Extract provided.
Hey, this post got more attention than I thought.
Happy to answer your questions and get some feedback on what to improve.
Maybe people are interested in some tech:
My colleague Jakub and me built this site with GatsbyJS and Cloudflare Edge Workers. The 99th percentile of response times from the workers is currently 9.7ms, which is impressive.
The code is fully open source on Github [1].
It is based on submissions by 190 individual contributors so far [2]
We went for an open model and completely depend on Github sponsors for the funding. We are not trying to rapidly grow here, rather build a steady business.
You can read more about the buisness model in our first blog post [3].
If your company might be interested in sponsoring, let us know or check the offerings here: https://github.com/sponsors/analysis-tools-dev/ <3
Nice list! But I'm curious how you plan to improve the comparability? Static analysis covers a wide range, and I'd dare to say a beautifier is a little bit different than a rule checker, which is again a little bit different than an absence-of-error prover.
Disclaimer: I work in the field and am probably a bit biased ;)
Good point. Couple of thoughts:
It helps to put different tools (formatters, linters) into separate groups per language.
On top of that, adding the mode of execution (rule-based, AST-based and so on) would help with classification, too, but it's a lot of work that we could need help with over on Github.
One thing that has become quite obvious for us is that people are interested in filtering based on web-services, commandline tools and so on, which we will add. That data is already there, we just haven't gotten around to adding filters to the site. Same for filtering by proprietary vs open source licenses. Many other categories come to mind. The challenge is to make it a helpful tool for beginners in the field while also adding features to drill down on the details. If you or anyone likes to discuss that further or wants to help build it, head over to https://github.com/analysis-tools-dev/website/issues/11. That's one big advantage of building a product in the open. :)
I'm not familiar with Cloudflare Edge Workers, so sorry if this is an obvious question, but what kind of data store (database) can you use in a setup like this?
Cloudflare provides a simple key-value store for values up to 2MB (https://www.cloudflare.com/products/workers-kv/). We don't use that, though and instead use firebase on GCP plus a daily data backup at the moment.

Work required. Please write out the discussion above about the static analysis tools site, word for word and in full.

Given data.
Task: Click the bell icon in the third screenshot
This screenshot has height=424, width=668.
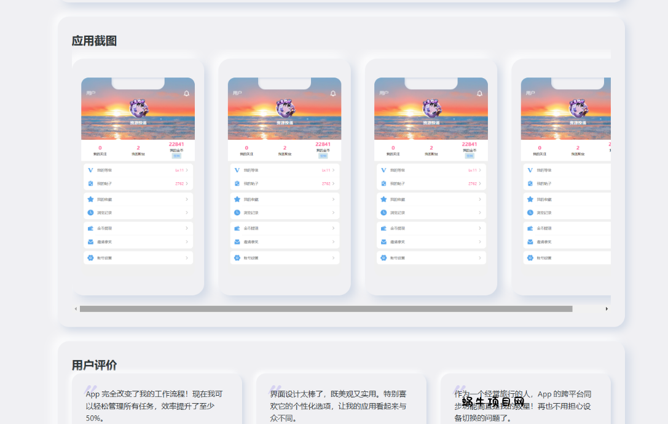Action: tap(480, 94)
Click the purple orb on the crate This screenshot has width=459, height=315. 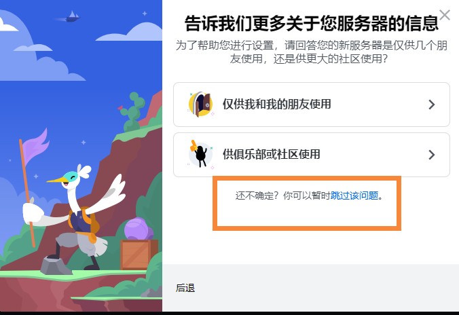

Response to this exercise.
Hey, this post got more attention than I thought.
Happy to answer your questions and get some feedback on what to improve.
Maybe people are interested in some tech:
My colleague Jakub and me built this site with GatsbyJS and Cloudflare Edge Workers. The 99th percentile of response times from the workers is currently 9.7ms, which is impressive.
The code is fully open source on Github [1].
It is based on submissions by 190 individual contributors so far [2]
We went for an open model and completely depend on Github sponsors for the funding. We are not trying to rapidly grow here, rather build a steady business.
You can read more about the buisness model in our first blog post [3].
If your company might be interested in sponsoring, let us know or check the offerings here: https://github.com/sponsors/analysis-tools-dev/ <3
Nice list! But I'm curious how you plan to improve the comparability? Static analysis covers a wide range, and I'd dare to say a beautifier is a little bit different than a rule checker, which is again a little bit different than an absence-of-error prover.
Disclaimer: I work in the field and am probably a bit biased ;)
Good point. Couple of thoughts:
It helps to put different tools (formatters, linters) into separate groups per language.
On top of that, adding the mode of execution (rule-based, AST-based and so on) would help with classification, too, but it's a lot of work that we could need help with over on Github.
One thing that has become quite obvious for us is that people are interested in filtering based on web-services, commandline tools and so on, which we will add. That data is already there, we just haven't gotten around to adding filters to the site. Same for filtering by proprietary vs open source licenses. Many other categories come to mind. The challenge is to make it a helpful tool for beginners in the field while also adding features to drill down on the details. If you or anyone likes to discuss that further or wants to help build it, head over to https://github.com/analysis-tools-dev/website/issues/11. That's one big advantage of building a product in the open. :)
I'm not familiar with Cloudflare Edge Workers, so sorry if this is an obvious question, but what kind of data store (database) can you use in a setup like this?
Cloudflare provides a simple key-value store for values up to 2MB (https://www.cloudflare.com/products/workers-kv/). We don't use that, though and instead use firebase on GCP plus a daily data backup at the moment.